Profiling MPI Applications

Use Intel VTune Profiler to identify imbalances and communication issues in MPI-enabled applications.

Ingredients

This section lists the hardware and software tools used for the performance analysis scenario.

Build the Application

Build your application with debug symbols so Intel VTune Profiler can correlate performance data with your source code and assembly.

  1. Clone the application GitHub repository to your local system:

    git clone https://github.com/CardiacDemo/Cardiac_demo.git
  2. Set up the Intel C++ Compiler and Intel MPI Library environment:

     
              source <compiler_install_dir>/oneapi/setvars.sh

  3. In the root level of the sample package, create a build directory and open it:

    mkdir build
    cd build
    
  4. Build the application:

    7.	mpiicpx ../heart_demo.cpp ../luo_rudy_1991.cpp ../rcm.cpp ../mesh.cpp -g -o heart_demo -O3 -std=c++17 -qopenmp -parallel-source-info=2
    

The executable heart_demo should be present in the current directory.

Establish Overall Performance Characteristics

Start tuning your MPI application by examining a snapshot of its performance, collected by Application Performance Snapshot in VTune Profiler. With this snapshot, you can understand the general properties of your application. Then focus on problematic areas using appropriate tools.

We begin by preparing a performance snapshot on a set of dual socket nodes using the Intel® Xeon® Scalable processor (code named Sapphire Rapids). This example uses Intel® Xeon® Platinum 8480+ Processor with 24 cores per socket. This processor configures the run to have 4 MPI ranks per node and 12 threads per rank. Modify the specific rank and thread counts in this example to match your own system specification.

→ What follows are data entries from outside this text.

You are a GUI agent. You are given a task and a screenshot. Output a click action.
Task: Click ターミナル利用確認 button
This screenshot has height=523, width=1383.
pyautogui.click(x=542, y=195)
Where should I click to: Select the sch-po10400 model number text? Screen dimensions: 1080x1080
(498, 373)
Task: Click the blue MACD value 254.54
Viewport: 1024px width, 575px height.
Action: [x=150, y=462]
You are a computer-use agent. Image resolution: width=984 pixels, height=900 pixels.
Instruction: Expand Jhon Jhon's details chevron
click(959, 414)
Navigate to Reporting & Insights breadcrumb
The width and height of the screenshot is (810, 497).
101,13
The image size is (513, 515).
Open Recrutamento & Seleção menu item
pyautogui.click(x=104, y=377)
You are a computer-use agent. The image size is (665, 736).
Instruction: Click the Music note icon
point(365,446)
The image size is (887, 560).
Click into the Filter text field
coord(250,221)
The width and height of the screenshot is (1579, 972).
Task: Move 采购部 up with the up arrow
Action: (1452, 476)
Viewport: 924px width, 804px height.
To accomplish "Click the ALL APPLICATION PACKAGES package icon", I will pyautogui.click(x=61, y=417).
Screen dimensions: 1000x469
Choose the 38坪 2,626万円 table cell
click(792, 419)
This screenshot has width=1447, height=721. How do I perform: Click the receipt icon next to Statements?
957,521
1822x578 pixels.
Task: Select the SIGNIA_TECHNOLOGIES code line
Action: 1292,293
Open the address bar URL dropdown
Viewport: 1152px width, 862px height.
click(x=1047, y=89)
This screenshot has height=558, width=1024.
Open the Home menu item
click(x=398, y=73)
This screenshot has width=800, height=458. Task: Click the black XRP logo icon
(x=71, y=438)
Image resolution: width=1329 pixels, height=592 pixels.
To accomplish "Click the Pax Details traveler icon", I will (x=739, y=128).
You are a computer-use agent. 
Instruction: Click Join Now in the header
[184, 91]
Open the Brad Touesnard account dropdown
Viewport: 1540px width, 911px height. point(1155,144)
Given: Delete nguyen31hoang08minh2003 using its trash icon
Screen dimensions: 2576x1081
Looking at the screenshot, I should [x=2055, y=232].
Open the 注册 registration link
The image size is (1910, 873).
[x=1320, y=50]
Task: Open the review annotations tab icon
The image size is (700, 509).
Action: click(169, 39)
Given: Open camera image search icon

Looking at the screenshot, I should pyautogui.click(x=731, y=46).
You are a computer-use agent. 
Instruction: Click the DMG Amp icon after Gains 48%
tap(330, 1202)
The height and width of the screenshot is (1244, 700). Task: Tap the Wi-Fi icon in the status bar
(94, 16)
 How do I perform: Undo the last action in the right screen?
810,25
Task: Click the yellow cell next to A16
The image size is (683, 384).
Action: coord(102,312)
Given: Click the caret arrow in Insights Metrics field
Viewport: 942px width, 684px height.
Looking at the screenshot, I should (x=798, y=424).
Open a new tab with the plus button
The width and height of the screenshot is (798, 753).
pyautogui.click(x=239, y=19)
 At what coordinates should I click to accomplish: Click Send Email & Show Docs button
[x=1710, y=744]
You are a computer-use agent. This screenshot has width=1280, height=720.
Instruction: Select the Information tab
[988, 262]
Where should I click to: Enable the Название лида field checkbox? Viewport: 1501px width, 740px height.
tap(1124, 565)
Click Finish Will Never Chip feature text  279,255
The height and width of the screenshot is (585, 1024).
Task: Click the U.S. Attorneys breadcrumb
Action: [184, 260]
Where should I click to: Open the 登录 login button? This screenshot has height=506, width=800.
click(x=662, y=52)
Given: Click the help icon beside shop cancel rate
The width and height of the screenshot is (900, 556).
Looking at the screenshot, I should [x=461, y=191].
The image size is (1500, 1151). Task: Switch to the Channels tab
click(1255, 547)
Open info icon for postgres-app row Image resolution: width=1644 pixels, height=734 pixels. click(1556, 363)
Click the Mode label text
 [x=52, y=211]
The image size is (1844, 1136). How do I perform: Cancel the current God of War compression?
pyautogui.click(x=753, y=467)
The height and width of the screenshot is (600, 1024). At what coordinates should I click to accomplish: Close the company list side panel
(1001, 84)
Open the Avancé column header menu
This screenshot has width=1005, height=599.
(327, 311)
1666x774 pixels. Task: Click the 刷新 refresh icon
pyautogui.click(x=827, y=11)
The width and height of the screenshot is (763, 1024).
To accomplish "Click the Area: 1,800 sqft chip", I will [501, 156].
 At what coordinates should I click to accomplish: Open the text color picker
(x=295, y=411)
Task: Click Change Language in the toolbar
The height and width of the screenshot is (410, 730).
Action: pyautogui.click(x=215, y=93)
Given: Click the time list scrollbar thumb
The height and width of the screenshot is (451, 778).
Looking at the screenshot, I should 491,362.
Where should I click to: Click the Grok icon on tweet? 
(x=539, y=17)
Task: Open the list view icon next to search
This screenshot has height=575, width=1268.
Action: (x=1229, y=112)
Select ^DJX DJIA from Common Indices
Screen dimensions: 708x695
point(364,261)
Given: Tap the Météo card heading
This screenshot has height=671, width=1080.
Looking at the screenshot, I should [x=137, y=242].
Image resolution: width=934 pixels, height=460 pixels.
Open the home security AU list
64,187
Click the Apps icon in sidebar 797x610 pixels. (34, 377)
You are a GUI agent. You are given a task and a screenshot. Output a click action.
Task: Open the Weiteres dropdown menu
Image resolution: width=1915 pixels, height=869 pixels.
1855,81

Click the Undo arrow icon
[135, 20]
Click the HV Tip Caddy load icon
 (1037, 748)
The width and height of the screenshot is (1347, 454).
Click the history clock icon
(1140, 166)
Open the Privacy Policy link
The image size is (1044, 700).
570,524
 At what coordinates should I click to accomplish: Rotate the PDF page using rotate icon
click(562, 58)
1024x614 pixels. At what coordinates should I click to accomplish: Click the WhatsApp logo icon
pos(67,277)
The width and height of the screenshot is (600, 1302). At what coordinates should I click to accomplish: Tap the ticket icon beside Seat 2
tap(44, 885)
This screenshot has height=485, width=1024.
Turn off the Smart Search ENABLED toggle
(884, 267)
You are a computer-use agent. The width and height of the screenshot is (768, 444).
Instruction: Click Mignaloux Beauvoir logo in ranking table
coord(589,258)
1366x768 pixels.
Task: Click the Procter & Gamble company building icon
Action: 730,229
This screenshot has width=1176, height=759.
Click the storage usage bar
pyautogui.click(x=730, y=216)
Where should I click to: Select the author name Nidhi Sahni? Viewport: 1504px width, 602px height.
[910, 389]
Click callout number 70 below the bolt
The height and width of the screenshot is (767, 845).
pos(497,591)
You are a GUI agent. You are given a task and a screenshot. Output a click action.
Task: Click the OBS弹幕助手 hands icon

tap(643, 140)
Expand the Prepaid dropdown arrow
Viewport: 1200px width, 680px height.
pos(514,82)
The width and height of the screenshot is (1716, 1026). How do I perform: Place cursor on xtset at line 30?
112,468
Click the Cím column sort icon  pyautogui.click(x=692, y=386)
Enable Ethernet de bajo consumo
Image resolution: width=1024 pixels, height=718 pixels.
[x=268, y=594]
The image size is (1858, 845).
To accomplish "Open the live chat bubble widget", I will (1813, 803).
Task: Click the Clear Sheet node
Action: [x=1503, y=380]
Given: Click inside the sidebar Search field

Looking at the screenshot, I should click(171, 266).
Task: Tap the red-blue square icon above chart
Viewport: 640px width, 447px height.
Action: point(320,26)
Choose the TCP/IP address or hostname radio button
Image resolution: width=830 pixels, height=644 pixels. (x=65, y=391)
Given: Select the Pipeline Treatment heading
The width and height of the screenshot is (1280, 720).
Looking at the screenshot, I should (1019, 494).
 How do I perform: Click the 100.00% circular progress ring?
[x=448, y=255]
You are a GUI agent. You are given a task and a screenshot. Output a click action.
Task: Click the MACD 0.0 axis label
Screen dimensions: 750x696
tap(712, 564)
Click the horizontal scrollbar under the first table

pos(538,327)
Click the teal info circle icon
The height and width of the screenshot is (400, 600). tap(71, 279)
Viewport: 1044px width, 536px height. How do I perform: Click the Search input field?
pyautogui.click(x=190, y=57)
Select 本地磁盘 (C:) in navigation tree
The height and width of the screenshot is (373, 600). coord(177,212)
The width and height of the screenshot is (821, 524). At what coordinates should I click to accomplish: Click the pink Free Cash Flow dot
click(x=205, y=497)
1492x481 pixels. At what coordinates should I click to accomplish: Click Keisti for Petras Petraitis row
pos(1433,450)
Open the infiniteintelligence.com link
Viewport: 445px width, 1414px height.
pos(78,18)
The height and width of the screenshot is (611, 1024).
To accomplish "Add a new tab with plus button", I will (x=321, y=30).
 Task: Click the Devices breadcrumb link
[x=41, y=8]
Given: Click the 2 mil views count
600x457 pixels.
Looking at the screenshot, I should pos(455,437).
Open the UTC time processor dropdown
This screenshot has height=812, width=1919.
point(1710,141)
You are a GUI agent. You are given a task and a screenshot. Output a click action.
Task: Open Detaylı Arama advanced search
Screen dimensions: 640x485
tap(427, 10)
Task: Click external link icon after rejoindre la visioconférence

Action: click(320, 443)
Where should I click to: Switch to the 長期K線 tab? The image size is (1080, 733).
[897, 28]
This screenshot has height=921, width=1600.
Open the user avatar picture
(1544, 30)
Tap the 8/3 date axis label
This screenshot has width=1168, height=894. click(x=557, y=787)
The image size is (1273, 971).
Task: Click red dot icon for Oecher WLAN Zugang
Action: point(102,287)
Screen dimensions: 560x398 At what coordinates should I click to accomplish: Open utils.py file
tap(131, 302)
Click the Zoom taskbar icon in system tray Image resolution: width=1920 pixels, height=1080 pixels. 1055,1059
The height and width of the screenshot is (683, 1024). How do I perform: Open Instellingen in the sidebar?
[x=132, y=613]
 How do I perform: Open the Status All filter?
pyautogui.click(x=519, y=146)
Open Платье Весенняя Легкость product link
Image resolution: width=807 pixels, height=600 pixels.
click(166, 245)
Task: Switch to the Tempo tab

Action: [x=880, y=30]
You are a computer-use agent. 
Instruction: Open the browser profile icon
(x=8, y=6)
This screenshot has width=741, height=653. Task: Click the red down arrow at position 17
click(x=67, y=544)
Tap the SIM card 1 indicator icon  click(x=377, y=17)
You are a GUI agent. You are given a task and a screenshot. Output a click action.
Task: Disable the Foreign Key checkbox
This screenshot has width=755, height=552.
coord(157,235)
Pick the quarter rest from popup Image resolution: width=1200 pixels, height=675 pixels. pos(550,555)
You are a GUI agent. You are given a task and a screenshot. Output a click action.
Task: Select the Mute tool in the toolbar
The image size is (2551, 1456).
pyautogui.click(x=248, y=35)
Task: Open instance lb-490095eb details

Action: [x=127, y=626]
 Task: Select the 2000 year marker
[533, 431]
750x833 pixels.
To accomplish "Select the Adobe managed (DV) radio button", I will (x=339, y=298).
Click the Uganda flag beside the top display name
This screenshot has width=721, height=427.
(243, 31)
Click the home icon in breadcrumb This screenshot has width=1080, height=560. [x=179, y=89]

To obtain a performance snapshot on four nodes, run this command in an interactive session or in a batch script :

export OMP_NUM_THREADS=12
mpirun -np 16 -ppn 4 aps ./heart_demo -m ../mesh_mid -s ../setup_mid.txt -t 100

When the analysis is complete, you can find profiling data in a directory named aps_result_YYYYMMDD, where the date of collection is included in YYYY/MM/DD format.

For example, to produce a single page HTML snapshot of the results collected on December 5 2023, type:

aps --report ./aps_result_20231205

The aps_report_YYYYMMDD_<stamp>.html file is created in your working directory, where the <stamp> number is used to prevent overwriting existing reports. The report contains information on overall performance, including:

  • MPI and OpenMP* imbalance
  • Memory footprint and physical core utilization
  • floating point throughput

A note at the top of the report highlights the main areas of concern for the application.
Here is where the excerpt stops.